Jul. 3rd, 2007

nebroadwe: Write write write edit edit edit edit edit & post. (Writer)
Anyone who reads me regularly knows that I'm fond of quoting Lois McMaster Bujold's breakdown of the Fanfiction Bell Curve --
... brilliant; pretty good; mediocre; mediocre and interminable; dire; vile; dire and vile; and dire, vile, and interminable. Among the other things amateur writers tend not to have under control is pacing.
-- but I just rediscovered the original essay in which it appears, "Here's Looking At You, Kid". Rereading this has taken away the slightly sour taste left in my mouth by Robin McKinley's answer to the question "Why don't you want any fanfic written about anything or anyone in your books?", which begins by citing her agent's concern with the legal issues but ends with a pungent dismissal of the creative value of the enterprise:
I don't see why anyone would want to spend any more time in what is essentially someone else's work than they absolutely have to, to get on with their own. I don't get it -- and because of what my agent says about it, I don't need to get it.

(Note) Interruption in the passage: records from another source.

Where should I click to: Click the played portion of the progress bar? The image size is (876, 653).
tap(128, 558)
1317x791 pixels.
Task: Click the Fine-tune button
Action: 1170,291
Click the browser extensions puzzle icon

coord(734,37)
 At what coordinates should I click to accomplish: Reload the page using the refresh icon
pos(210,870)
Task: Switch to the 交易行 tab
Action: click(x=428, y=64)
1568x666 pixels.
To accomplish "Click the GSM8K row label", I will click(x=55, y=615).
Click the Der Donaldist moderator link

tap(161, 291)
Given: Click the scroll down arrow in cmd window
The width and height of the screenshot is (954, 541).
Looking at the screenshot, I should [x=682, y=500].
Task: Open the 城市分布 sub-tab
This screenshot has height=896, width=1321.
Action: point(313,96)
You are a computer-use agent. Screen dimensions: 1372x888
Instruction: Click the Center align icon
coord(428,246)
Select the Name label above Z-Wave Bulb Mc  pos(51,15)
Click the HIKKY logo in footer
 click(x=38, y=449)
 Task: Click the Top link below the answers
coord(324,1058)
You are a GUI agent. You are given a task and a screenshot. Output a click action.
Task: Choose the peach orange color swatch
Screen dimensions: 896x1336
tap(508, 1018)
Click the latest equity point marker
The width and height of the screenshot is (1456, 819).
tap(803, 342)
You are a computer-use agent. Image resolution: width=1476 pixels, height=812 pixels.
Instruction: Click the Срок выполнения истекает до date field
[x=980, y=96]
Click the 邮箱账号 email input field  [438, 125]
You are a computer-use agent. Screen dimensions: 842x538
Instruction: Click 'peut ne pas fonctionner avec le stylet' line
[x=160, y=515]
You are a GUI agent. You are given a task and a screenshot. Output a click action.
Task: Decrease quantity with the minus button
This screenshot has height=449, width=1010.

Feh. And just when I thought I'd gotten over that particular anxiety, too. ("Hi, my name is nebroadwe and I write fanfic.") Sure, I'm learning a lot about technique from fanwriting and the concrit I receive from readers (I've never paragraphed in quite the same way since [livejournal.com profile] hieronymousb pointed out that the ones in "Country Matters" were too long) and there's no denying that aids my original writing. But the joy of composing a good yarn is exactly the same whether I'm playing in my own sandbox or someone else's. Non, je ne regrette rien.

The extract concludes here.